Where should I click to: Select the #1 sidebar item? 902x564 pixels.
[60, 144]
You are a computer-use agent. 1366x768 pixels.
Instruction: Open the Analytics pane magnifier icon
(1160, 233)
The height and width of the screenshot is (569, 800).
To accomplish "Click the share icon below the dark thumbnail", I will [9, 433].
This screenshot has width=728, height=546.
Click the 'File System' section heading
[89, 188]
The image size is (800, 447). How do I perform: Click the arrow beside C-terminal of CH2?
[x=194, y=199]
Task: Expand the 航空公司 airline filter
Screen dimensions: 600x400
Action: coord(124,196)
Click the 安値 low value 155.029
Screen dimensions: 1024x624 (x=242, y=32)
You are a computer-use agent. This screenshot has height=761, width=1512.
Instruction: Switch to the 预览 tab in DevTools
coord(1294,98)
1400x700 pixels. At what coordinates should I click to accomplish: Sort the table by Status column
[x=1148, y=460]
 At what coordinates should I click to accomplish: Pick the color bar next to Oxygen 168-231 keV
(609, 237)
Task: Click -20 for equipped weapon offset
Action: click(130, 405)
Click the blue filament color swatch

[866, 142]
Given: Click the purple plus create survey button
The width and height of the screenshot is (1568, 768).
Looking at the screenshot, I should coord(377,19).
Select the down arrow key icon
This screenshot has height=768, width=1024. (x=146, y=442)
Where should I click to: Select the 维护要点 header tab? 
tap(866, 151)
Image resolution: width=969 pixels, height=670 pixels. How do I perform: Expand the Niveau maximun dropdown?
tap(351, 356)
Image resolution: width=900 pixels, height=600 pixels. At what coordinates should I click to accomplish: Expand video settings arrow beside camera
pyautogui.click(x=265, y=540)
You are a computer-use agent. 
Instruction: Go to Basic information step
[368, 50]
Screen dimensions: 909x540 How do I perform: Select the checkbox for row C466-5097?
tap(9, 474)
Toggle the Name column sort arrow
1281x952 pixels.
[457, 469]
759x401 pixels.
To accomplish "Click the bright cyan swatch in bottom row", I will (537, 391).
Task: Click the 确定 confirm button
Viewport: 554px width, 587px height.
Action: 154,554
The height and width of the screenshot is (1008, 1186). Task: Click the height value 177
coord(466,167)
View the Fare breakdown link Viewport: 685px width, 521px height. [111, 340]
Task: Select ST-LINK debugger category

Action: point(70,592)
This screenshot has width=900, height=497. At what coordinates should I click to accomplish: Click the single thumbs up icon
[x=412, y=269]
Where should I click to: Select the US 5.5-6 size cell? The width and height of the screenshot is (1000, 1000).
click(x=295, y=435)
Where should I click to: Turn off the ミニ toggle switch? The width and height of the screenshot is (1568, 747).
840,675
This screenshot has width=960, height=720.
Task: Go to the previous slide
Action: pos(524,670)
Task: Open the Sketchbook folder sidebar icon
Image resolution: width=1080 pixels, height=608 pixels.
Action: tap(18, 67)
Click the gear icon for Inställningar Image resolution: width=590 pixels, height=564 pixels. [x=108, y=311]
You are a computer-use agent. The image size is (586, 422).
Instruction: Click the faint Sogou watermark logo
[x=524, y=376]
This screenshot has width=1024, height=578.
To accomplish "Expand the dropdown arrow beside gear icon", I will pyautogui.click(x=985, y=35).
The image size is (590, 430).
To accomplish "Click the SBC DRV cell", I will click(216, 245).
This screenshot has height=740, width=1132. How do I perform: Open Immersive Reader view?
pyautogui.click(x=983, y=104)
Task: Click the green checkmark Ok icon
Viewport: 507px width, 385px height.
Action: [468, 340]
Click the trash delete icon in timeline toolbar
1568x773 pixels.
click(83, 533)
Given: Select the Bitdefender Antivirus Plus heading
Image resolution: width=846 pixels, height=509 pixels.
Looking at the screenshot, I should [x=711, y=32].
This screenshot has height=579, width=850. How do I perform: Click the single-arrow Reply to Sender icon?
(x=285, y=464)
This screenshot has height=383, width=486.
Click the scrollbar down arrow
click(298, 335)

───

Work instructions >>
Exact repetition of every record is required.

Completed task >>
Where should I click to: Select the #1 sidebar item? 902x564 pixels.
[60, 144]
You are a computer-use agent. 1366x768 pixels.
Instruction: Open the Analytics pane magnifier icon
(1160, 233)
The height and width of the screenshot is (569, 800).
To accomplish "Click the share icon below the dark thumbnail", I will [9, 433].
This screenshot has width=728, height=546.
Click the 'File System' section heading
[89, 188]
The image size is (800, 447). How do I perform: Click the arrow beside C-terminal of CH2?
[x=194, y=199]
Task: Expand the 航空公司 airline filter
Screen dimensions: 600x400
Action: coord(124,196)
Click the 安値 low value 155.029
Screen dimensions: 1024x624 (x=242, y=32)
You are a computer-use agent. This screenshot has height=761, width=1512.
Instruction: Switch to the 预览 tab in DevTools
coord(1294,98)
1400x700 pixels. At what coordinates should I click to accomplish: Sort the table by Status column
[x=1148, y=460]
 At what coordinates should I click to accomplish: Pick the color bar next to Oxygen 168-231 keV
(609, 237)
Task: Click -20 for equipped weapon offset
Action: click(130, 405)
Click the blue filament color swatch

[866, 142]
Given: Click the purple plus create survey button
The width and height of the screenshot is (1568, 768).
Looking at the screenshot, I should coord(377,19).
Select the down arrow key icon
This screenshot has height=768, width=1024. (x=146, y=442)
Where should I click to: Select the 维护要点 header tab? 
tap(866, 151)
Image resolution: width=969 pixels, height=670 pixels. How do I perform: Expand the Niveau maximun dropdown?
tap(351, 356)
Image resolution: width=900 pixels, height=600 pixels. At what coordinates should I click to accomplish: Expand video settings arrow beside camera
pyautogui.click(x=265, y=540)
You are a computer-use agent. 
Instruction: Go to Basic information step
[368, 50]
Screen dimensions: 909x540 How do I perform: Select the checkbox for row C466-5097?
tap(9, 474)
Toggle the Name column sort arrow
1281x952 pixels.
[457, 469]
759x401 pixels.
To accomplish "Click the bright cyan swatch in bottom row", I will (537, 391).
Task: Click the 确定 confirm button
Viewport: 554px width, 587px height.
Action: 154,554
The height and width of the screenshot is (1008, 1186). Task: Click the height value 177
coord(466,167)
View the Fare breakdown link Viewport: 685px width, 521px height. [111, 340]
Task: Select ST-LINK debugger category

Action: point(70,592)
This screenshot has width=900, height=497. At what coordinates should I click to accomplish: Click the single thumbs up icon
[x=412, y=269]
Where should I click to: Select the US 5.5-6 size cell? The width and height of the screenshot is (1000, 1000).
click(x=295, y=435)
Where should I click to: Turn off the ミニ toggle switch? The width and height of the screenshot is (1568, 747).
840,675
This screenshot has width=960, height=720.
Task: Go to the previous slide
Action: pos(524,670)
Task: Open the Sketchbook folder sidebar icon
Image resolution: width=1080 pixels, height=608 pixels.
Action: tap(18, 67)
Click the gear icon for Inställningar Image resolution: width=590 pixels, height=564 pixels. [x=108, y=311]
You are a computer-use agent. The image size is (586, 422).
Instruction: Click the faint Sogou watermark logo
[x=524, y=376]
This screenshot has width=1024, height=578.
To accomplish "Expand the dropdown arrow beside gear icon", I will pyautogui.click(x=985, y=35).
The image size is (590, 430).
To accomplish "Click the SBC DRV cell", I will click(216, 245).
This screenshot has height=740, width=1132. How do I perform: Open Immersive Reader view?
pyautogui.click(x=983, y=104)
Task: Click the green checkmark Ok icon
Viewport: 507px width, 385px height.
Action: [468, 340]
Click the trash delete icon in timeline toolbar
1568x773 pixels.
click(83, 533)
Given: Select the Bitdefender Antivirus Plus heading
Image resolution: width=846 pixels, height=509 pixels.
Looking at the screenshot, I should [x=711, y=32].
This screenshot has height=579, width=850. How do I perform: Click the single-arrow Reply to Sender icon?
(x=285, y=464)
This screenshot has height=383, width=486.
Click the scrollbar down arrow
click(298, 335)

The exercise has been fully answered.